Inventory invalid: mere recital of reasons for inventory says nothing about policy

Inventory here was not shown by the state to be permitted by standard police policy. Recital of reasons for an inventory shows nothing of policy. State v. Fann, 2007 Ohio 6985, 2007 Ohio App. LEXIS 6115 (8th Dist. December 27, 2007):

[*P18] As an administrative function unrelated to a criminal investigation, an inventory search does not implicate the policies underlying the warrant requirement of the Fourth Amendment. Id. at 109. “In order for an inventory search to be constitutionally valid, it must be ‘reasonable,’ that is, it must be conducted in good faith, not as a pretext for an investigative search, and in accordance with standardized police procedures or established routine.” State v. Wilcoxson (July 25, 1997), Montgomery App. No. 15928, 1997 Ohio App. LEXIS 3566. See, also, State v. Sarrocco (1997), 96 Ohio Misc.2d 1, 4, 707 N.E.2d 1219 (“Evidence of standardized criteria or established routine establishes that the claimed inventory search is not just a ruse for an otherwise illegal search.”); State v. Corrado (Feb. 20, 1998), Lake App. No. 96-L-104, 1998 Ohio App. LEXIS 642 (“Without evidence of the policy as it relates to [containers found in a vehicle], an inventory search of such containers *** is constitutionally impermissible.”).

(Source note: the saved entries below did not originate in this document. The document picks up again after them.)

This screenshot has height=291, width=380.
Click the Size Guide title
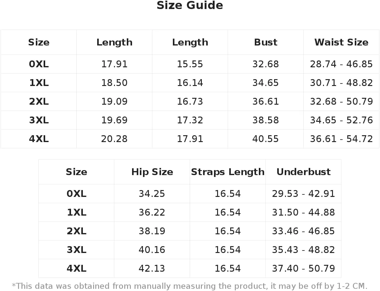pos(190,5)
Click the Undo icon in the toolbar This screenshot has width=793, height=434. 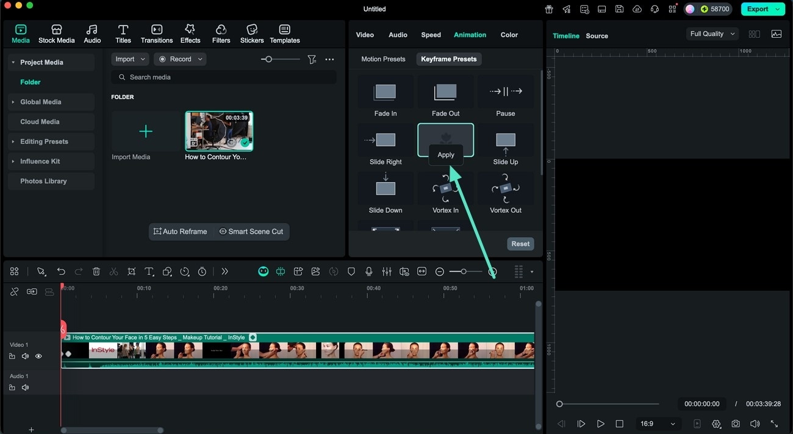61,271
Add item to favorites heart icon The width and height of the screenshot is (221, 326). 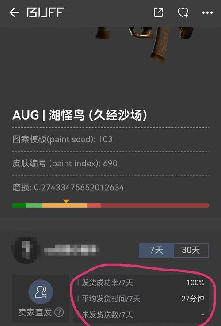click(x=183, y=12)
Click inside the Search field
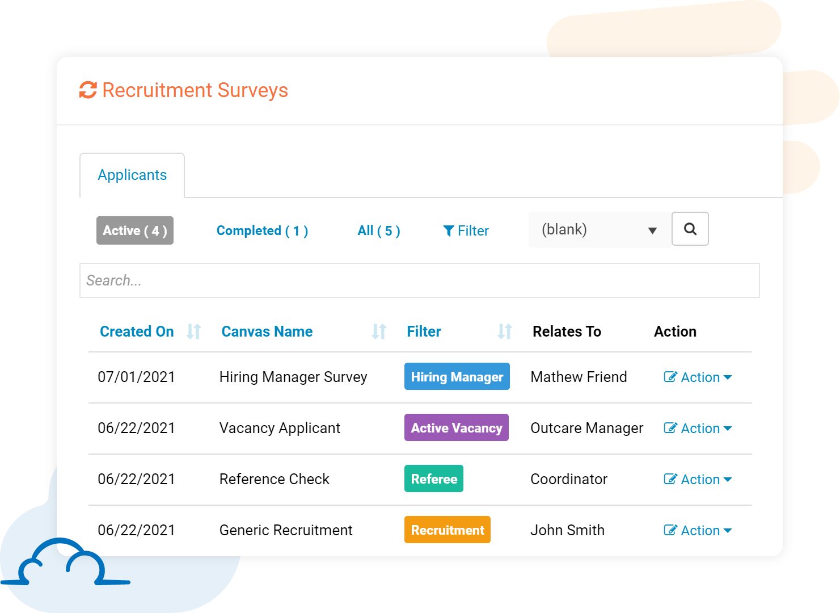840x613 pixels. (420, 280)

[*P19] In analyzing the State’s argument, we note a distinction between “policy” and “reasons.” The portion of Mesa relied on by the State sets forth the “reasons” why police departments conduct inventory searches. Thus, the testimony of the detectives basically recited the Mesa reasons, but did not provide any insight into the Cleveland police department’s policy, practice or procedure when conducting an inventory search. For example, the testimony did not state that the Cleveland police department’s policy is to search areas where items are protruding from enclosed areas. To the contrary, Detective Spencer testified that he generally would not search an area covering a speaker, but his “curiosity” prompted him to do so in this case. Moreover, Detective O’Donnell testified that she did not know what the police department’s policy was in regard to such a search.

The affidavit for the anticipatory search warrant validly described the triggering event for execution of the warrant. (All that really doesn’t matter, however, because the court also finds probable cause to search the premise regardless of the triggering event.) State v. Blevins, 2007 Ohio 6972, 2007 Ohio App. LEXIS 6109 (3d Dist. December 26, 2007). Comment: The court discusses at length, for what it is worth, the “sure and irreversible course” for triggering events, which is at least worth the read.